ESPN 30 for 30: Bad Boys (2014)

Directed by Zak Levitt

The NBA of this day and age just isn’t what it used to be, and I say that with no definite favorite team from previous years. For whatever reason, my interest in the professional level of the sport of basketball has waned significantly, and I wonder how much of that has to do with personalities in the game today, and team dynamics. Let’s be honest, the 80s and 90s were the glory days (in my lifetime anyway). Magic Johnson, Larry Bird, Michael Jordan, and the list goes on and on. Today’s game doesn’t feel like it has the same passion and stakes to me. Of course, I’m not sure who the villain is in the story anymore. LeBron? He might be the closest thing, but not for the reasons that make for really good sports villains.

The Detroit Pistons were true villains. The Pistons who had Isaiah Thomas and Bill Laimbeer, Dennis Rodman and Joe Dumars, those Pistons were villains. Why? Because they were villains who did the majority of their evil on the court. With hard fouls and a total disregard for the “professionalism” of the game, these “bad boys” of Detroit embraced their image and became world champions in back to back years. Outside of Detroit they were hated by players and teams alike, but for their hometown they were heroes beyond measure. There is a lesson to be learned from a team like the Pistons of the 80s, a lesson that speaks not only to team building, but to community building.

In this day and age we see the teams that are bought off the free agent market. The Miami Heat is one of the few success stories in recent years of the “bought” team. But look at many baseball teams for instance. The Miami Marlins and Toronto Blue Jays were the most recent super teams that failed. Peg the San Diego Padres to the list this year and see where they land at seasons end. What the Pistons and GM Jack McCloskey and coach Chuck Daly did in the 80s what utilize some high draft picks and trade for not just good player, but players that would buy into their philosophy as a team, and succeed as a single unit. Seeing the way this team developed and evolved over the years really brings a level of appreciation to the art of team building, and arguably no one did it better in the NBA at the time.

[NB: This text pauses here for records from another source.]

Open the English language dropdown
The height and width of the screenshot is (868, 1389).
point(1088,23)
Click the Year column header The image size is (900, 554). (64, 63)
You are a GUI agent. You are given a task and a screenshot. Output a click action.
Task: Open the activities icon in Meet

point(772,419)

For this reason, I have to give director Zak Levitt a lot of props for what he does here with this film. He is dealing with a lot of big personalities and controversial players, but he manages to make this film not only relatable in some fashion, but he manages to make some of these hated players likable. I don’t come into the film with baggage of hating this team from back in the day. I was too young to know any better. And after having seen the film I can say without a doubt I would have hated every single one of these player’s guts. They were awful, and brought the hate upon themselves in many ways. But what Levitt is able to do is shine a light into their talent, and the inner workings of the organization that made the team work together and succeed to the levels they succeeded. Not really and easy task, but Levitt structures the film in such a loving way to show the best sides of these Pistons.

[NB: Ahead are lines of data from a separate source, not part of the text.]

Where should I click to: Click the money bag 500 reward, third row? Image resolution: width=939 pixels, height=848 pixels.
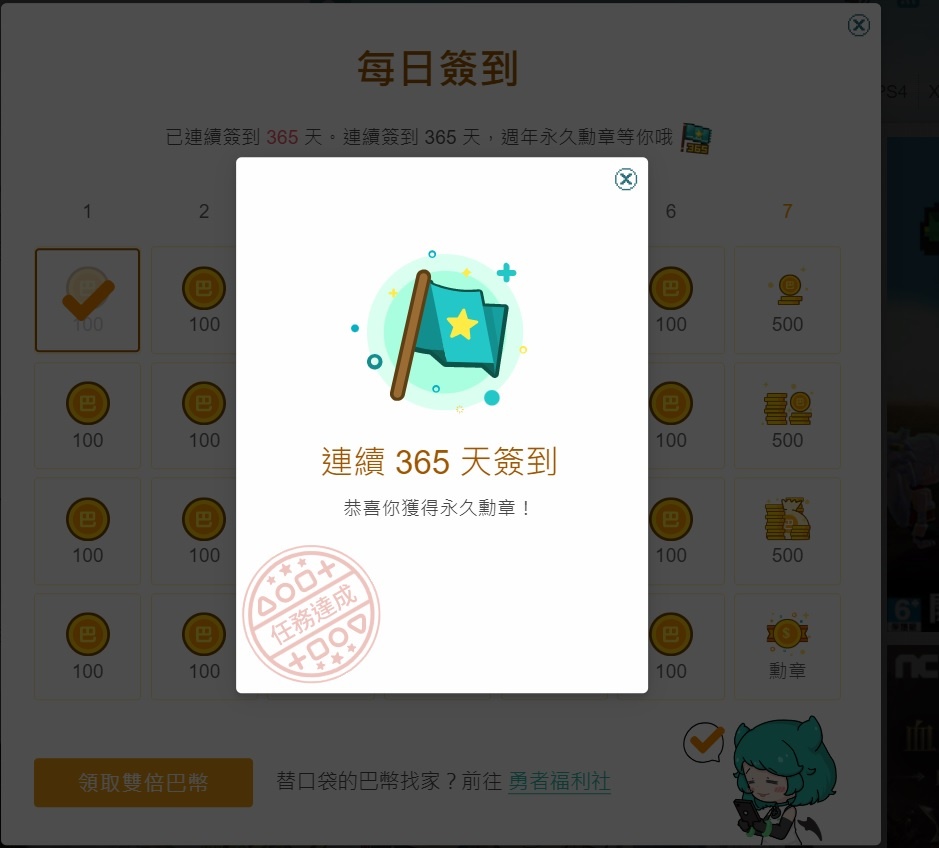(787, 531)
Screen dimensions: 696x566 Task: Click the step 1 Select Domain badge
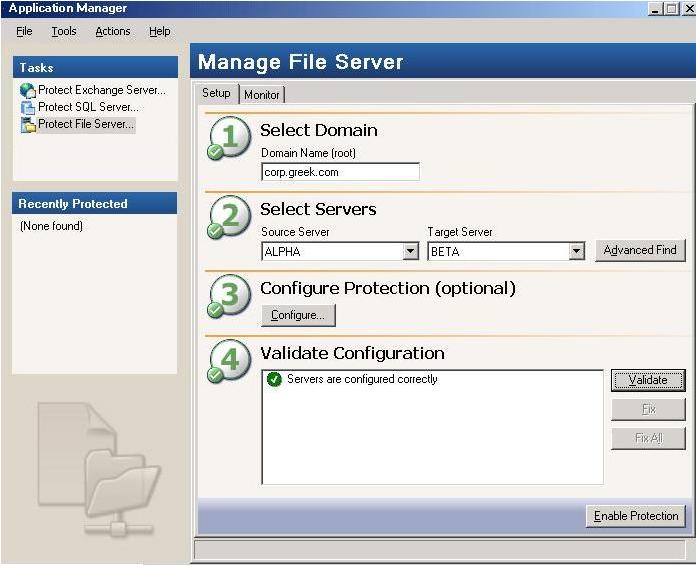pyautogui.click(x=229, y=138)
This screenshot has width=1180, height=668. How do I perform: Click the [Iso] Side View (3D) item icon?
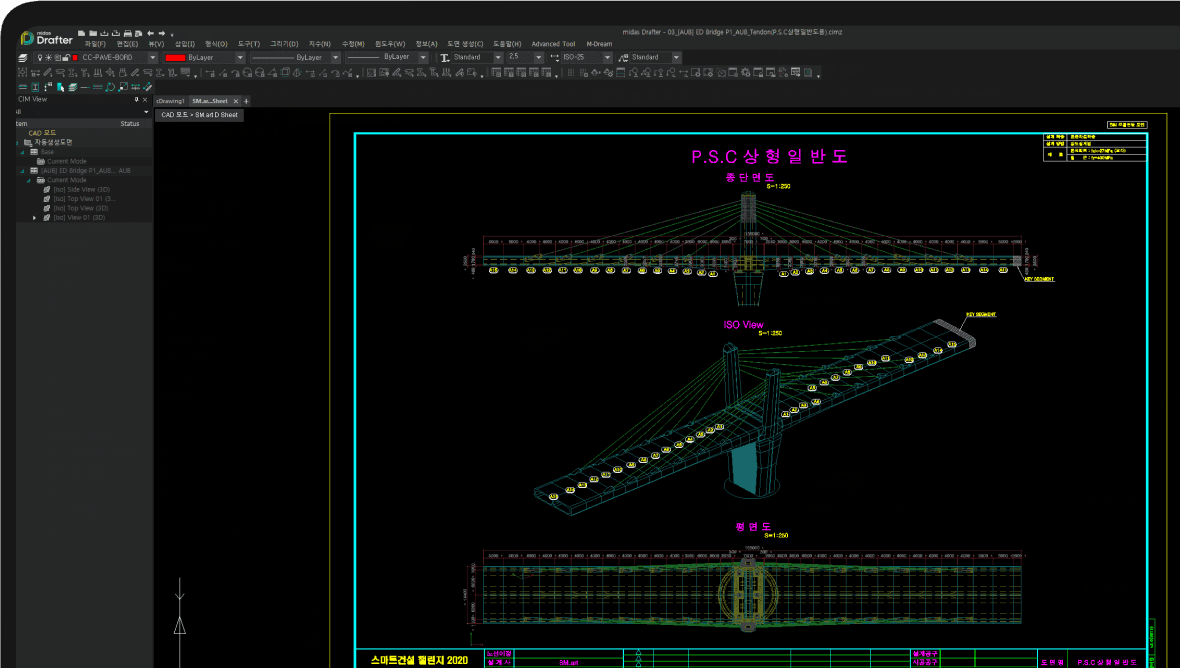[x=46, y=189]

With that in mind, he doesn’t shy away from the controversy either, depicting the hard fouls and harsh words that often followed this team around. Most notably in my mind was Isaiah Thomas’ comments regarding what Rodman had said about Larry Bird. Shame on Thomas for not just owning up to the fact that he made a mistake. For as talented as Thomas was in his career, and the miraculous accomplishments (his Finals game on a bum ankle), he, surrounded by these comments and his tenure as a Piston, is just not that likable of a guy, smile or not. The Pistons in general of this era are a slightly different story. After seeing this film, I would credit Levitt for convincing me that, while I may not think the Pistons are that likable of a team, I can respect the hell out of what they were doing, how they were able to do it, and all they managed to accomplish. I want a league back with players like Reggie Miller, Dennis Rodman, and Michael Jordan.